Last year I bought and read "Surfing the Edge of Chaos" for a paper I was writing. I am currently reading it again as part of personal research on organisational design for the information age. I strongly recommend it if you are interested in a fresh way of looking at companies and business.
This book made me realise why organigrams, workflows, procedures and working instructions are sometimes so difficult to really implement in a company. I personally believe that the more a company makes use of information processing devices, the more it allows its people to interact in novel ways that often do not fit in traditional organizational molds. I even remember one of my employers in the business of payment cards (a priceless experience...) who used to distribute hard copies of the company's organigram once a month. These documents where no sooner printed than they were out of date and on top of that they did not reflect the real dynamics of decision making (or decision non-making sometimes). On decisions, you can read another piece I published earlier.

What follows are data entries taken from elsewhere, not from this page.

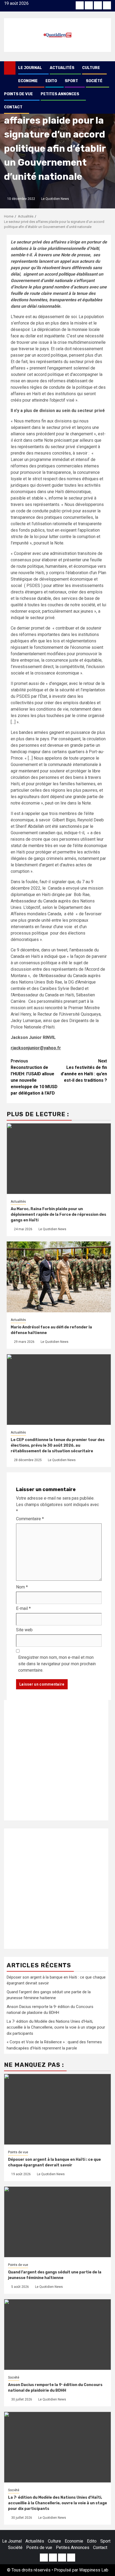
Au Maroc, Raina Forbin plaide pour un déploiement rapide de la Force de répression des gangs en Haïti (58, 1214)
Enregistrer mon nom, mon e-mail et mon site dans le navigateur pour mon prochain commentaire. (57, 1664)
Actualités (62, 68)
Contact (13, 107)
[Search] (107, 68)
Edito (51, 81)
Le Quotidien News (55, 199)
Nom (22, 1587)
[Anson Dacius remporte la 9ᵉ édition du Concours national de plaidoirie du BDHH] (57, 2334)
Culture (91, 68)
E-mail (23, 1608)
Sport (71, 81)
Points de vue (18, 94)
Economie (28, 81)
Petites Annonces (60, 94)
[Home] (9, 67)
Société (94, 81)
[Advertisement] (57, 1760)
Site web (24, 1629)
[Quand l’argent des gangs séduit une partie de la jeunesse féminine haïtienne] (57, 2221)
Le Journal (30, 68)
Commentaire (30, 1518)
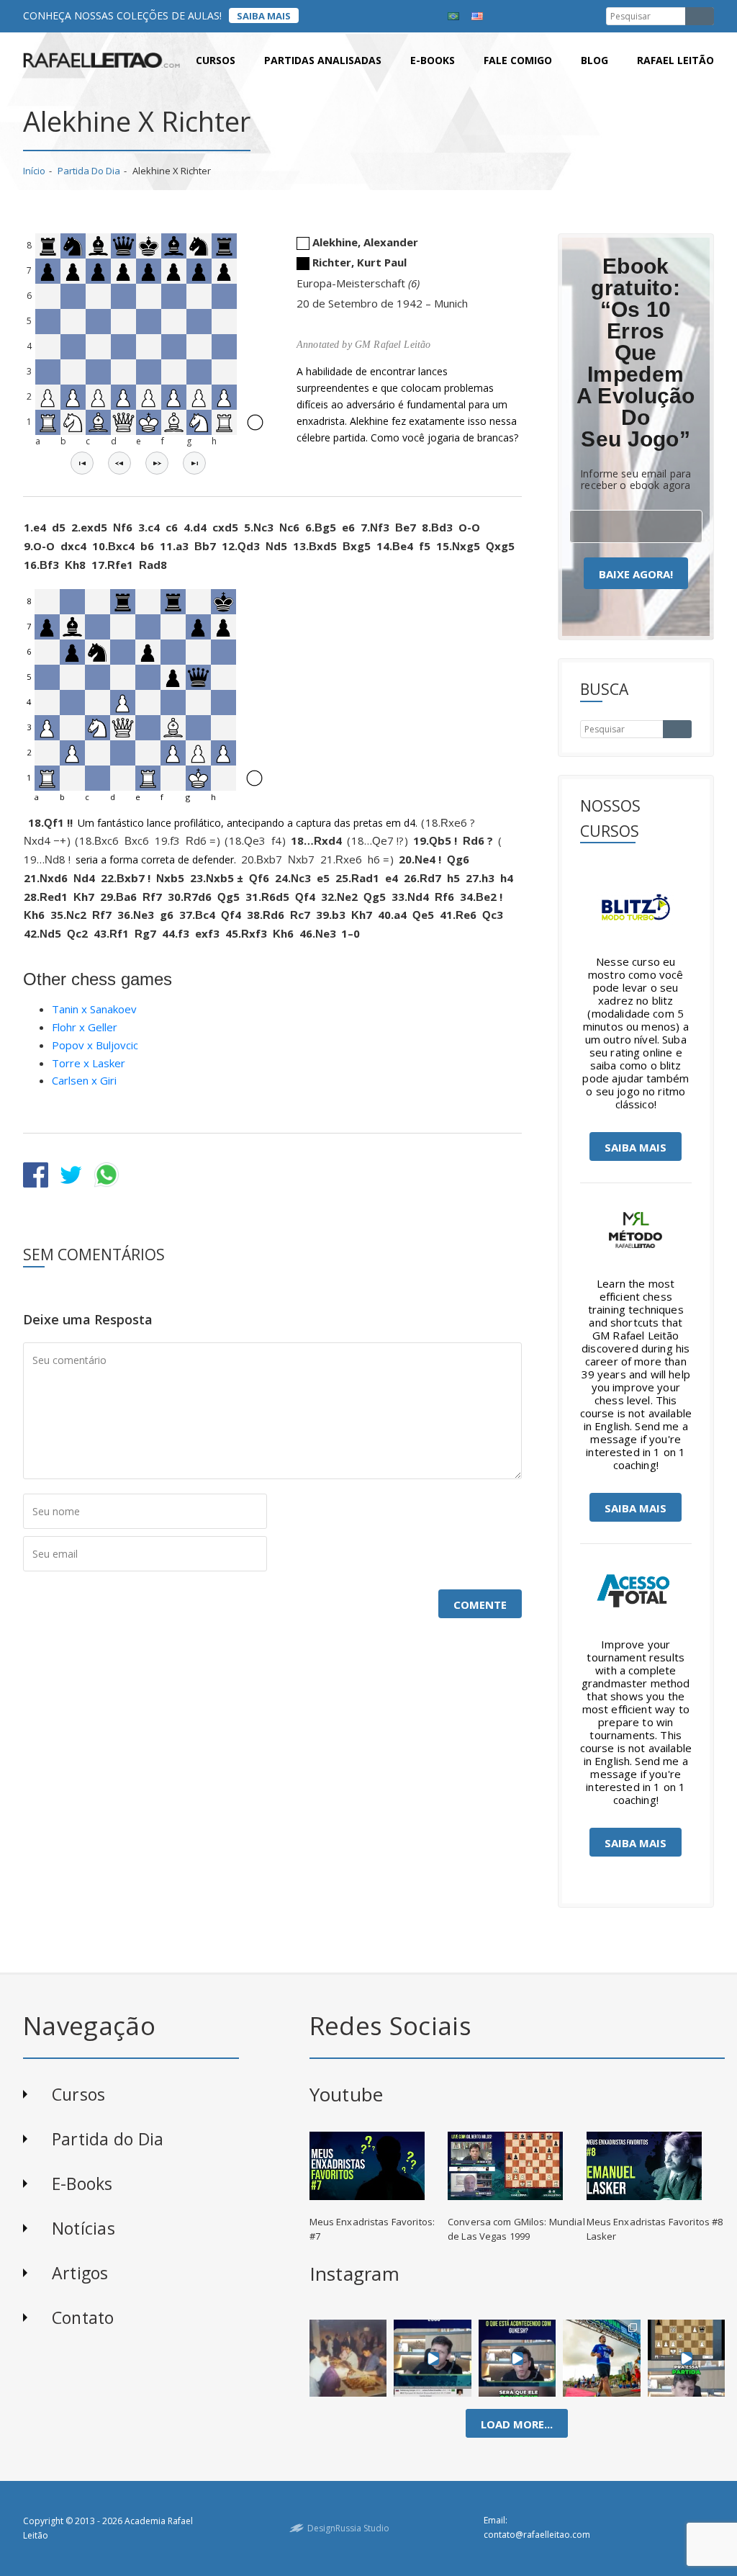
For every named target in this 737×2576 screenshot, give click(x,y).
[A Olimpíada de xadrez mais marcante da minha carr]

So for a professional manager, I guess one of the questions to be examined is "how do I organize that part of the business for which I am in charge so as to fully leverage dynamic interactions within my teams and with the rest of the company in accomplishing my business objectives?" And this is where it may be useful to think of a company not as a set of boxes or matrix-structures or silos, but perhaps as a set of agents that operate following certain rules and who interact in various ways to assemble as project teams or temporary workgroups and disband once the mission is accomplished.